START Available data

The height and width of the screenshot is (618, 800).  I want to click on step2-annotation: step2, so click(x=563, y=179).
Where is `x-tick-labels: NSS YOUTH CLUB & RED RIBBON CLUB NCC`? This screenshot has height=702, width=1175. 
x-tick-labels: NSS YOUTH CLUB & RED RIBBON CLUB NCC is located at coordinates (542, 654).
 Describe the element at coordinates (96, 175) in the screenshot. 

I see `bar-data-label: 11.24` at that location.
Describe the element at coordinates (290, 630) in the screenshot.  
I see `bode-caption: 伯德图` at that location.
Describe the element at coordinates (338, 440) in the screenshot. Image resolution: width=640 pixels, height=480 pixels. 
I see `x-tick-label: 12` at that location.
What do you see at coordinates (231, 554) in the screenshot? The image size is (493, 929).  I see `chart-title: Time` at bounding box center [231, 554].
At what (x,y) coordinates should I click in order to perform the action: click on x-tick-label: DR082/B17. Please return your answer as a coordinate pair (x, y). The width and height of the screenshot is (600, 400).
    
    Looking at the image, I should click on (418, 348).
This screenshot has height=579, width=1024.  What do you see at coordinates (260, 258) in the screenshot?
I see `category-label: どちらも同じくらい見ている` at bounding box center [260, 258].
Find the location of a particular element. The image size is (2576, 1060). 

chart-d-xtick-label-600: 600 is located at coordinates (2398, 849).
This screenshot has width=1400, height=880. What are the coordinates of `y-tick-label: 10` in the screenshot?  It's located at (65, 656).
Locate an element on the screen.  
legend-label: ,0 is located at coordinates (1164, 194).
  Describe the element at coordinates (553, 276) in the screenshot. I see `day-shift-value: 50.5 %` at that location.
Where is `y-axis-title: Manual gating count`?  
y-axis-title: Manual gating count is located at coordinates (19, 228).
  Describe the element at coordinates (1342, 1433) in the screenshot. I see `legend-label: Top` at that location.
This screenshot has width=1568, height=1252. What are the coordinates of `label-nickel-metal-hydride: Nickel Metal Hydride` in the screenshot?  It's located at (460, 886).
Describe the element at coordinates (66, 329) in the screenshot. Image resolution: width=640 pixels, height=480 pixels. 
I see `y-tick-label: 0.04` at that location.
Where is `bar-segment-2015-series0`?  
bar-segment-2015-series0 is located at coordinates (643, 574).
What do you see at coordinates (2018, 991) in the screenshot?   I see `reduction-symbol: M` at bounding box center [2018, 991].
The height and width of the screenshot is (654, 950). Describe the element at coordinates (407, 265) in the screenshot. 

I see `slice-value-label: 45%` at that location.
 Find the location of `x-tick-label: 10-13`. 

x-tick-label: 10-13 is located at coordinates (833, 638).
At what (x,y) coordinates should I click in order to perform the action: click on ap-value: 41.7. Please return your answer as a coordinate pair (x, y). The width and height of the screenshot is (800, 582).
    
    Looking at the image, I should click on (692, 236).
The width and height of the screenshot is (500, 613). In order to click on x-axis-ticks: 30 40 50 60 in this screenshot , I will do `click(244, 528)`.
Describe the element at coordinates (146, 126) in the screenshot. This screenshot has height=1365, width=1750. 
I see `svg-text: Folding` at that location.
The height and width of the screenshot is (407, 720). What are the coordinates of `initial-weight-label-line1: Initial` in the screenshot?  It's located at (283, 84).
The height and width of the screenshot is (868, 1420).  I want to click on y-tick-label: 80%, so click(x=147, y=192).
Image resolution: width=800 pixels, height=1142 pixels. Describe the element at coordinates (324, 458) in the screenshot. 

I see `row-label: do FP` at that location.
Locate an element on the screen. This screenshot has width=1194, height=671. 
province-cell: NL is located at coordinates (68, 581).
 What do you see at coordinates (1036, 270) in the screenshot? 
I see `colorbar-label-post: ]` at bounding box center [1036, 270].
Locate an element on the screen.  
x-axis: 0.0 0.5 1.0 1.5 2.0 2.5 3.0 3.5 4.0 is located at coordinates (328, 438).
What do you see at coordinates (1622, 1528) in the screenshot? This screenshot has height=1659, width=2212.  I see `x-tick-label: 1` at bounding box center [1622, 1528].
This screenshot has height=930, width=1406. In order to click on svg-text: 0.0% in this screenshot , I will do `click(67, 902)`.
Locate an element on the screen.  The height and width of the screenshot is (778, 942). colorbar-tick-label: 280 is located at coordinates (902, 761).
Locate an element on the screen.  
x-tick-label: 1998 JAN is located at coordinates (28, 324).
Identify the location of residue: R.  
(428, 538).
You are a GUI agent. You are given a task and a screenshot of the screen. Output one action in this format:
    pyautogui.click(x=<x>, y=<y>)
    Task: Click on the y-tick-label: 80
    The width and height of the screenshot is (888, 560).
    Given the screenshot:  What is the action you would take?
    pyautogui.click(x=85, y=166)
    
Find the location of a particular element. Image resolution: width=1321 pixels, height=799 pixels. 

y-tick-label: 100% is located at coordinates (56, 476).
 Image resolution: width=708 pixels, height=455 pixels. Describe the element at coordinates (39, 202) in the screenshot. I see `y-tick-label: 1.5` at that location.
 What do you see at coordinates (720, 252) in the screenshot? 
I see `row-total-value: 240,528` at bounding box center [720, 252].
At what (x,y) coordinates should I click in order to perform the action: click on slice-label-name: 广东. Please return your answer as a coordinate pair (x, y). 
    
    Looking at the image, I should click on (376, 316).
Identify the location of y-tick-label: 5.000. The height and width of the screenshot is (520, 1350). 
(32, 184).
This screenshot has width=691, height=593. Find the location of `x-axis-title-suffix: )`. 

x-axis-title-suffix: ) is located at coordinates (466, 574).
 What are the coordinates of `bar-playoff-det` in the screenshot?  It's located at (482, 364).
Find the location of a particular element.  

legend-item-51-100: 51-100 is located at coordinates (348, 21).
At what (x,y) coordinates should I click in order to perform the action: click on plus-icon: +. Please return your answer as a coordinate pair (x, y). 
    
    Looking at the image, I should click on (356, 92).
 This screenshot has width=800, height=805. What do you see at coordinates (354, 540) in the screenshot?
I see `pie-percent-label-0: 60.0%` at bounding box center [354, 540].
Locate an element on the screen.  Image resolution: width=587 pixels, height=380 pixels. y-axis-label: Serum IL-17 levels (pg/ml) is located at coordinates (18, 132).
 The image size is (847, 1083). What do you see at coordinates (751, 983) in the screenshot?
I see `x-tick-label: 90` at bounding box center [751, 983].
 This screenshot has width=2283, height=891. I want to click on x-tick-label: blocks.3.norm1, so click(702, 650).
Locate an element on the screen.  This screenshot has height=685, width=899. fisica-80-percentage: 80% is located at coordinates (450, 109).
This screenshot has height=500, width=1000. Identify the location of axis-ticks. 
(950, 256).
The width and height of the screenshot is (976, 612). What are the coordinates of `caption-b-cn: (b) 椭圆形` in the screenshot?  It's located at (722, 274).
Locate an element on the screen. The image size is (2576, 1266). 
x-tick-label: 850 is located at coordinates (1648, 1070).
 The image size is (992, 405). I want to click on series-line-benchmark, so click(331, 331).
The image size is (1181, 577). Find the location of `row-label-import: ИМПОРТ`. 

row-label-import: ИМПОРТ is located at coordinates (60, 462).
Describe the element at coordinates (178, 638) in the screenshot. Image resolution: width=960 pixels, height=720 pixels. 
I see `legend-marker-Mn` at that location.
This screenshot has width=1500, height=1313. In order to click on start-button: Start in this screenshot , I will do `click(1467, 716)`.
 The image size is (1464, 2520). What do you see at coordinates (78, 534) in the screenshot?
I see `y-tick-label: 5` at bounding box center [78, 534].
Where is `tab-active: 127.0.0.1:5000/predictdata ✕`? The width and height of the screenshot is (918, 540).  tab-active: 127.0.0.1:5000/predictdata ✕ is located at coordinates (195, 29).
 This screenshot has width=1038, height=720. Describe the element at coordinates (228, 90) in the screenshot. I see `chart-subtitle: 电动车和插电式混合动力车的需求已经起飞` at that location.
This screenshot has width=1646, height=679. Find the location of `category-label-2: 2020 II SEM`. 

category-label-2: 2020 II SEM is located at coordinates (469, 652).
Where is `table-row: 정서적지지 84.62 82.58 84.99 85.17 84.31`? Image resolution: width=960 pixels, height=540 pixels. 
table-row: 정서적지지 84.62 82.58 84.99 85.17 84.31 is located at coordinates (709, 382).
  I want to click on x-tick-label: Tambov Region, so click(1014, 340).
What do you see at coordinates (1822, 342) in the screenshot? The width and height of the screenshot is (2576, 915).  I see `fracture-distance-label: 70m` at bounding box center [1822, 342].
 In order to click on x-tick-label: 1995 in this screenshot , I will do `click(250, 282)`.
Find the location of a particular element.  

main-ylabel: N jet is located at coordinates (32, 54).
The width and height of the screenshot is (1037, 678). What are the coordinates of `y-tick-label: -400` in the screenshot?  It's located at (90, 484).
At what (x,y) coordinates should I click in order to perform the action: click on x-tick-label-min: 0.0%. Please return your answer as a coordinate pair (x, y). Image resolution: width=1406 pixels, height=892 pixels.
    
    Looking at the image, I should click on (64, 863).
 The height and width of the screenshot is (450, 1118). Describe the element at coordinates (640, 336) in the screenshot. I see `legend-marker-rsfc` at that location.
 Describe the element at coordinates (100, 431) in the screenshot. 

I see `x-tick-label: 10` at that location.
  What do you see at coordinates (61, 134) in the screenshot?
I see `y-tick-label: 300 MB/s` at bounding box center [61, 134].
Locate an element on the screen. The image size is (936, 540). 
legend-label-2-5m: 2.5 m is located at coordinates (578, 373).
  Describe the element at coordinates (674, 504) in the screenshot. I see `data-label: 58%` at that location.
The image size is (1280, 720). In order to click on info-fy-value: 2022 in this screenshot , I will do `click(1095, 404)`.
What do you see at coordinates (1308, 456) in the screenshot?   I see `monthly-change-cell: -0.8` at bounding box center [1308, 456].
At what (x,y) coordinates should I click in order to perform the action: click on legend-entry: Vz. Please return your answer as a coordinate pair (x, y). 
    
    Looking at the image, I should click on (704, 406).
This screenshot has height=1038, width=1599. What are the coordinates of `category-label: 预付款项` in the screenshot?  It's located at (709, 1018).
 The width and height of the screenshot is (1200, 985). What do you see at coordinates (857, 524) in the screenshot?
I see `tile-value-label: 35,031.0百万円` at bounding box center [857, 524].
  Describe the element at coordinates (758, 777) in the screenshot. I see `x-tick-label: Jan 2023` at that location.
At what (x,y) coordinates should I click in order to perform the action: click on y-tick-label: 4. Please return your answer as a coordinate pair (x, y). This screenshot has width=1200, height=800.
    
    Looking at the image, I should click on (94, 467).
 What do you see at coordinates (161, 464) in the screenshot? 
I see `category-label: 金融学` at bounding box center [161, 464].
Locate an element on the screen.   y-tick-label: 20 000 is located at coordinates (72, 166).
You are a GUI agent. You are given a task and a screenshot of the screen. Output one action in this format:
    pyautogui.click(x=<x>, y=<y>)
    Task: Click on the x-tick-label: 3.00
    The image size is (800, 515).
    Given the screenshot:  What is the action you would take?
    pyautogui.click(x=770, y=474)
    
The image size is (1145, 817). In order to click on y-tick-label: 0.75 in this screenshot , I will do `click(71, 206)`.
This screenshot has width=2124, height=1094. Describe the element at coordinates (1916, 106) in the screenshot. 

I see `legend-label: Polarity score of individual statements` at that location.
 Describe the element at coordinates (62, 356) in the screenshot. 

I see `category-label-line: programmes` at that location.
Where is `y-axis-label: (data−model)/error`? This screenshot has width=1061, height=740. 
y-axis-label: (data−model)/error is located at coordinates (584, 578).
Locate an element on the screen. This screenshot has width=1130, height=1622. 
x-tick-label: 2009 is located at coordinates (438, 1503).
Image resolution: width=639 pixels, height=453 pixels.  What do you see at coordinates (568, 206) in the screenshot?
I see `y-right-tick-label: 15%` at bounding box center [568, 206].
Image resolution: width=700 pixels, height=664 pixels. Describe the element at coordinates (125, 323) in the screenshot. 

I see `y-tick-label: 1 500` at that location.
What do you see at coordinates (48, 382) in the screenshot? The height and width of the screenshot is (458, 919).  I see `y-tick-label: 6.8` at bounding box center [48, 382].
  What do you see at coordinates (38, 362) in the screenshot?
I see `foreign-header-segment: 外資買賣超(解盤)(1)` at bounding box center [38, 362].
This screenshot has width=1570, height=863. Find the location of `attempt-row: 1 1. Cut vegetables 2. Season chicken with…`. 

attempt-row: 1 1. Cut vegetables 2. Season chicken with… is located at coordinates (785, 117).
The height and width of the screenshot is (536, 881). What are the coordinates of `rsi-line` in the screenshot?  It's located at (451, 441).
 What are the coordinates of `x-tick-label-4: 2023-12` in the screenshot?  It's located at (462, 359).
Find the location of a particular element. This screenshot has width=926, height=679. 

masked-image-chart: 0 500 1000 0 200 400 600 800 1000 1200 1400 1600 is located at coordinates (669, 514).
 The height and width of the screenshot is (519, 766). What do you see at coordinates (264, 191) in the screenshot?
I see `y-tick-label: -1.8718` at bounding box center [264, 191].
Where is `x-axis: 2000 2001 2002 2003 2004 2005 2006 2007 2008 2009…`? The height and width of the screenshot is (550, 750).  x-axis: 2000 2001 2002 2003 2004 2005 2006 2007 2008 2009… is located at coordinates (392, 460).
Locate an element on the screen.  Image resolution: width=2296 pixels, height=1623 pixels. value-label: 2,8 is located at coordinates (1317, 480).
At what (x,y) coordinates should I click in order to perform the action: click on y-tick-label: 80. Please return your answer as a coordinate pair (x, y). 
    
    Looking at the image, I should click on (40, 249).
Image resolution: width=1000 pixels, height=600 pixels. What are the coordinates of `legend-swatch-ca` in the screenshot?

END Available data

## Task to carry out:
Lay out the lines from the one with "What do you see at coordinates (61, 134)" through the one with "Describe the element at coordinates (674, 504)" as a Markdown table with the columns No. and Text. Give each line its own numbered row and skip blank lines.

## Output:
| No. | Text |
|---|---|
| 1 |   What do you see at coordinates (61, 134) in the screenshot? |
| 2 | I see `y-tick-label: 300 MB/s` at bounding box center [61, 134]. |
| 3 | Locate an element on the screen. The image size is (936, 540).  |
| 4 | legend-label-2-5m: 2.5 m is located at coordinates (578, 373). |
| 5 |   Describe the element at coordinates (674, 504) in the screenshot. I see `data-label: 58%` at that location. |